B – É UMA QUESTÃO DE GOSTO… MAIS OU MENOS…

O mais curioso foi uma das vezes em que argumentei isso (tópico A) e um cara, provavelmente com todos os seus pêlos intactos (assim como toda a outra metade da população mundial tem), respondeu: “prefiro todas as bactérias do mundo a mulheres peludas”. Uau, quanta consideração! E está aí possivelmente a raiz – see what I just did there? – do problema. A rejeição. Ah, aquele sentimento tão antigo de que só somos felizes e inteiras se temos alguém; ah, aquele medo então de ofender e de perder todas as nossas chances; oh céus, os homens e a nossa solidão.
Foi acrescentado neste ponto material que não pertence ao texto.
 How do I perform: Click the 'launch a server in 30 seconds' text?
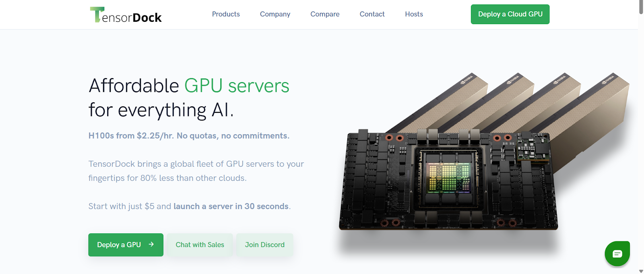click(231, 206)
Coitada da Nanda Costa [7] (e a enxurrada de xingamentos que recebeu!).

Tesão, como muitas outras coisas em nossa sociedade, é cultural. Em termos gerais. O que achamos bonito ou feio é algo que – sinto informar a sua falta de originalidade, amigos e amigas – aprendemos através das nossas experiências, o que nos garante certa individualidade, mas mais massivamente graças aos padrões vigentes. E também muda, como tudo na sociedade. Nos anos 80 os pêlos eram (mais) aceitos; nos 90, adotaram uma moda mais discreta; e nos 2000, com a chegada da internet e expansão da indústria pornô, foram banidos e restritos à categoria “fetiches bizarros”. E agora, em pleno ano de 2013, garotos de quinze anos esperam que as suas namoradinhas não tenham um pêlo sequer (eca!), em lugar algum, antes mesmo de enfiar a sua mão (com consenso, pfvr!) calcinha adentro, alguma vez na vida. Roubei esta teoria da incrível Caitlin Moran [8], a propósito.

Aos amigos, por favor, leiam esse artigo [9] do Manual do Homem Moderno. Eu adorei.
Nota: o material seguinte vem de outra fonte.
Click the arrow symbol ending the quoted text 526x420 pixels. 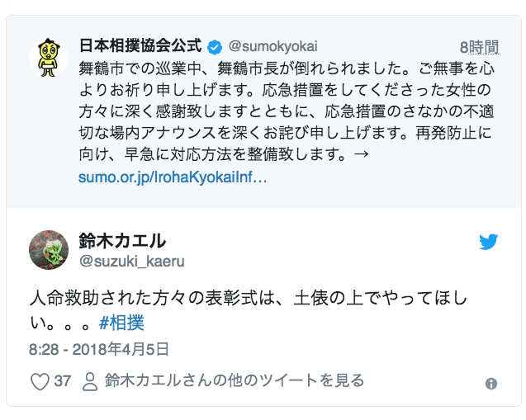click(x=359, y=154)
Mas agora falando sob uma perspectiva bastante pessoal, me parece mais atraente alguém que controla o próprio corpo e as suas escolhas; sabe aquela autoconfiança e independência realmente sensuais? A meu ver, quem é segura o suficiente para bater de frente com a sociedade é também mais segura na cama e na forma como conduz a sua sexualidade; me parece bem mais instigante ver alguém sem medo de se expor, de tentar algo diferente. E presume-se que, no mínimo, a pessoa já discutiu e leu muito antes de sair por aí sendo contracultural. Está pré-disposta a ter uma cabeça mais aberta. E cada vez mais me atraio por quem quebra as regras e menos por quem segue todas elas sem questionar. Faz sentido?

Outra vantagem é que os meus pêlos fazem a pré-seleção natural por mim. Dos (e das) babacas com quem não quero me envolver.
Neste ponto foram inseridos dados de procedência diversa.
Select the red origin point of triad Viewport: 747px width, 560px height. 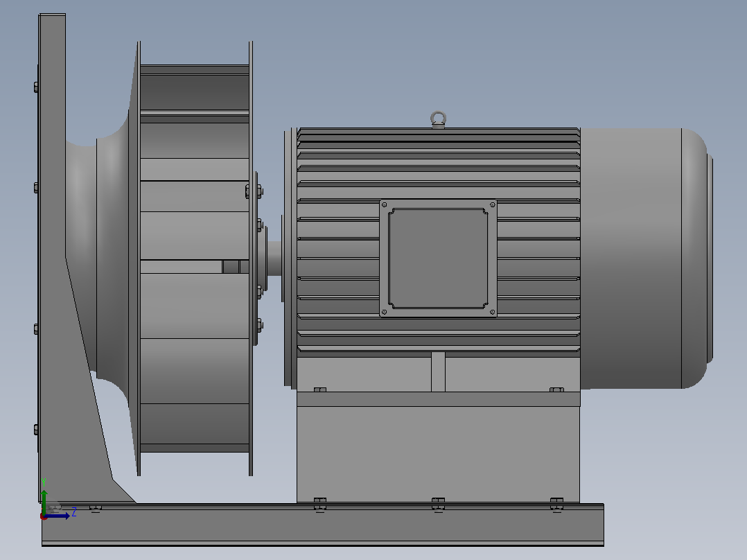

C – HAIRY MAKES IT HOTTER! (a cama e a ciência comprovam…)

Podemos discutir à vontade. Mas a verdade é esta: pêlos em seu habitat e formato natural não só aumentam a sensibilidade prazerosa – e não a negativa; quantas de nós sentem dor com o atrito [10] nos primeiros dias após a depilação ou quando o pêlo começa a crescer novamente? –, como são os principais responsáveis pela liberação de feromônios. Aquelas partículas mágicas, conscientemente imperceptíveis, que flutuam no ar e fazem outras pessoas quererem transar com você. Se chama natureza – e ela sabe o que está fazendo, ok.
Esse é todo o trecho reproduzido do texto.